* **Text block**

For instance, the ADP report, which came out on Wednesday, was a lot softer than the market expectation. The data came in at 117K, against the forecast of 195K. Similarly, University of Michigan Consumer Sentiment Index also fell. There was also the echo of weak economic data in the ISM Services.

However, some traders are not fully losing their hopes, and they believe that there are certain signs that are indicating that we may get a strong reading today. If we do get a stellar reading, it may push the dollar index even higher. 

The economic reading that is giving them confidence is the Continuing Claims data. This is not only more frequent data, but it also provides an early picture of the US labour market.

What we have learned so far from the Continuing Claims data is that the employment situation has started to improve as Americans are returning to work. Of course, a lot of this is mainly due to the fact we have seen a lot of success with the coronavirus vaccine. 

So, one major question that traders are asking themselves in the light of this data is how will the Fed adjust their policy?

* **Supplied entries**
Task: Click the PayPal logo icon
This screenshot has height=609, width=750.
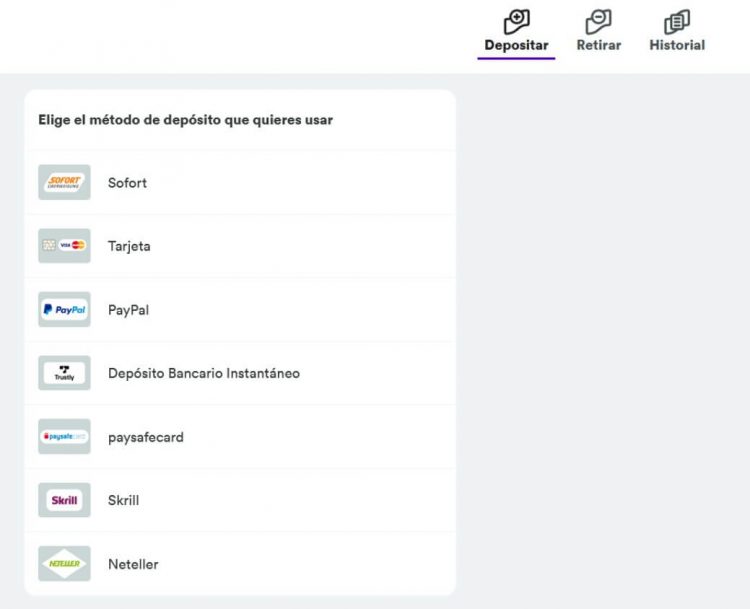Action: tap(64, 310)
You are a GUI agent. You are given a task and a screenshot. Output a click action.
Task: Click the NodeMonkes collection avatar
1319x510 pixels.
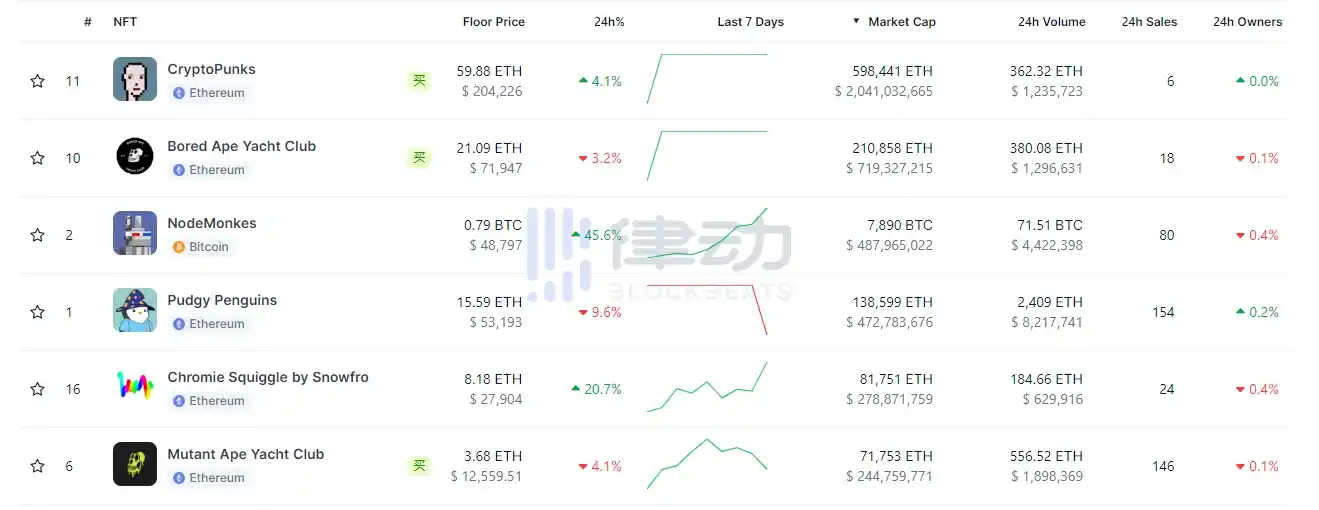point(135,234)
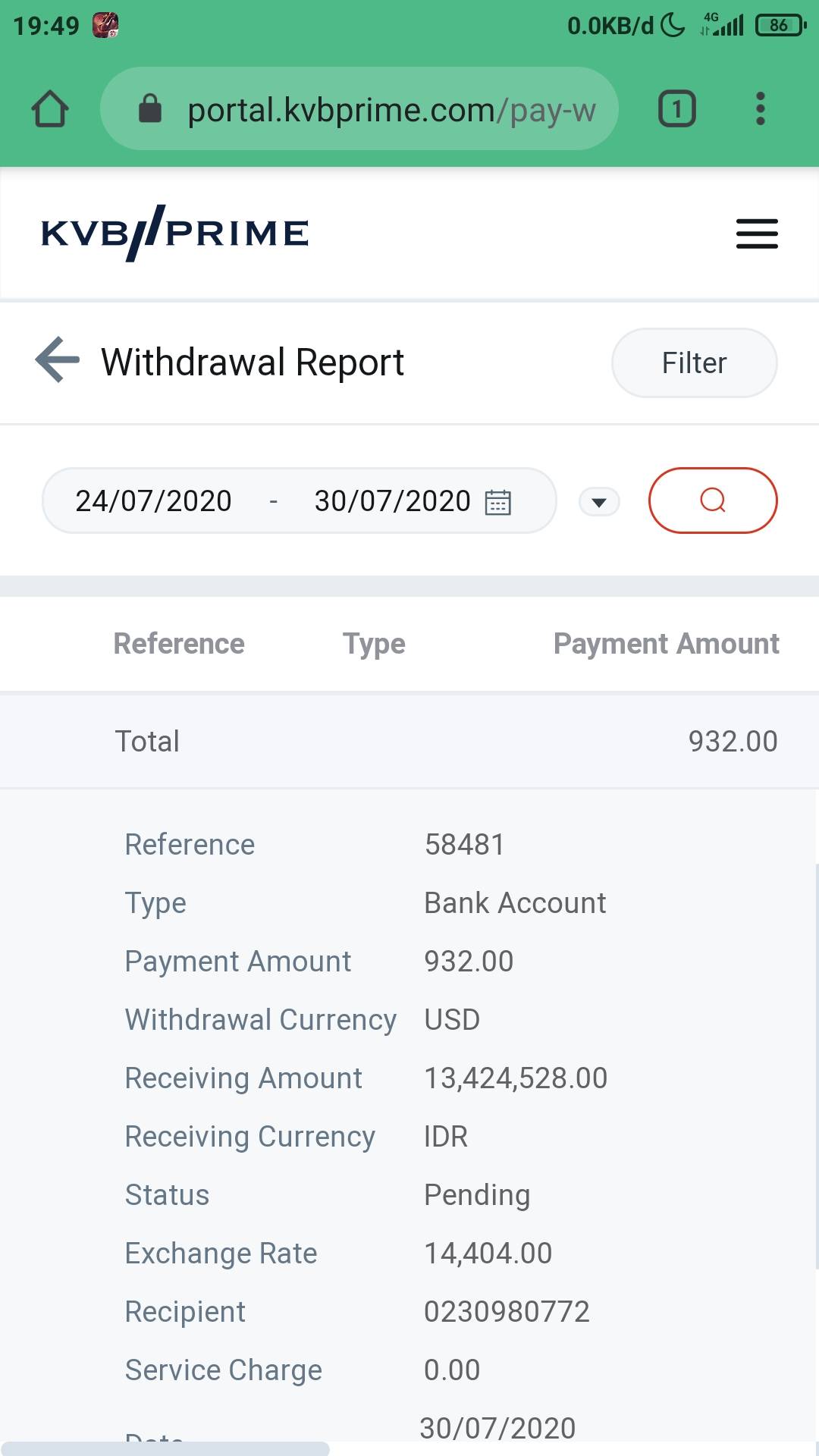This screenshot has height=1456, width=819.
Task: Select the Payment Amount column header
Action: [666, 644]
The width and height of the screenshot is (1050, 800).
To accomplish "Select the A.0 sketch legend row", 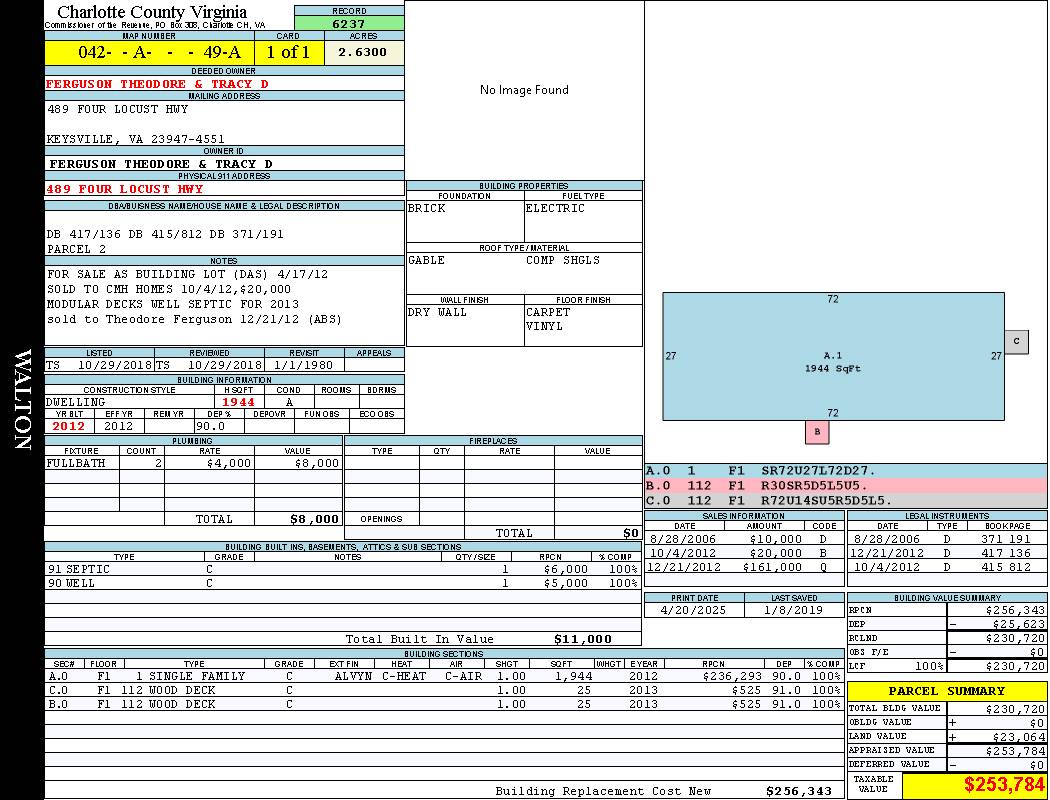I will (x=845, y=470).
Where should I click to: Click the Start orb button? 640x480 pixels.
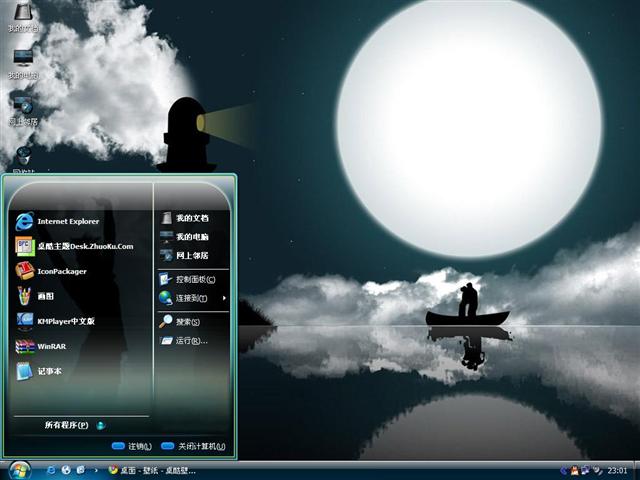point(19,469)
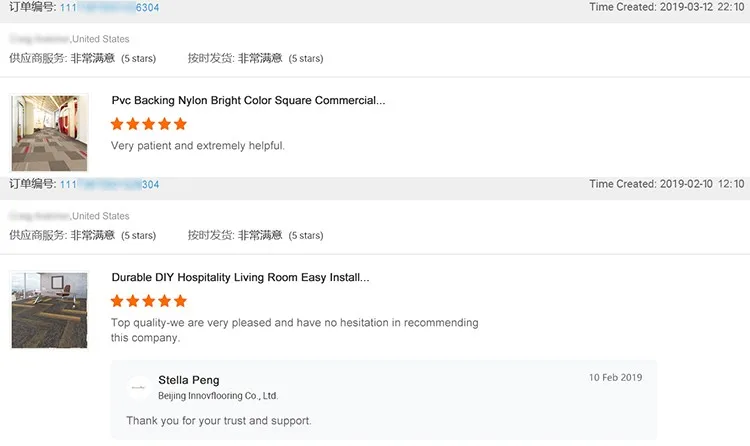Image resolution: width=750 pixels, height=446 pixels.
Task: Click the 10 Feb 2019 reply date
Action: (616, 378)
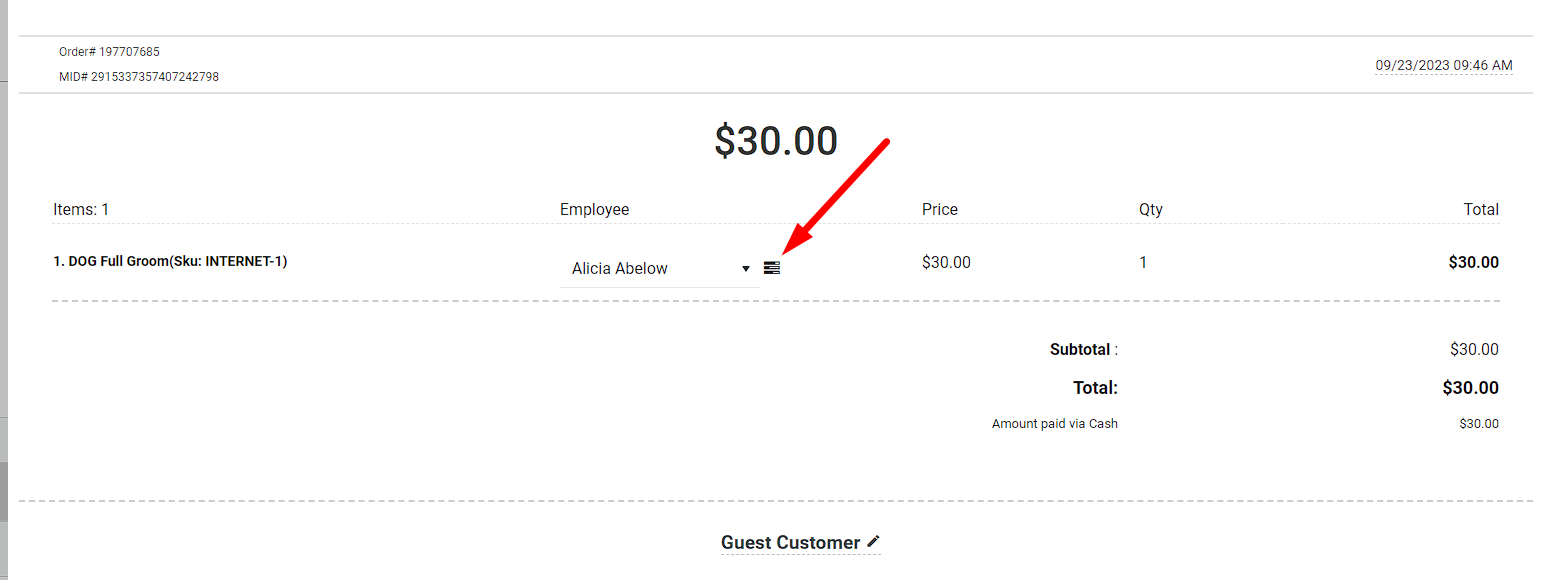Click the Price column header

point(940,209)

* **Required action**
Transcribe the part of the market commentary that opens with the words containing "However, some traders" and closes with "adjust their policy?". Draw only on the market commentary when responding.

* **Finished exercise**
However, some traders are not fully losing their hopes, and they believe that there are certain signs that are indicating that we may get a strong reading today. If we do get a stellar reading, it may push the dollar index even higher. 

The economic reading that is giving them confidence is the Continuing Claims data. This is not only more frequent data, but it also provides an early picture of the US labour market.

What we have learned so far from the Continuing Claims data is that the employment situation has started to improve as Americans are returning to work. Of course, a lot of this is mainly due to the fact we have seen a lot of success with the coronavirus vaccine. 

So, one major question that traders are asking themselves in the light of this data is how will the Fed adjust their policy?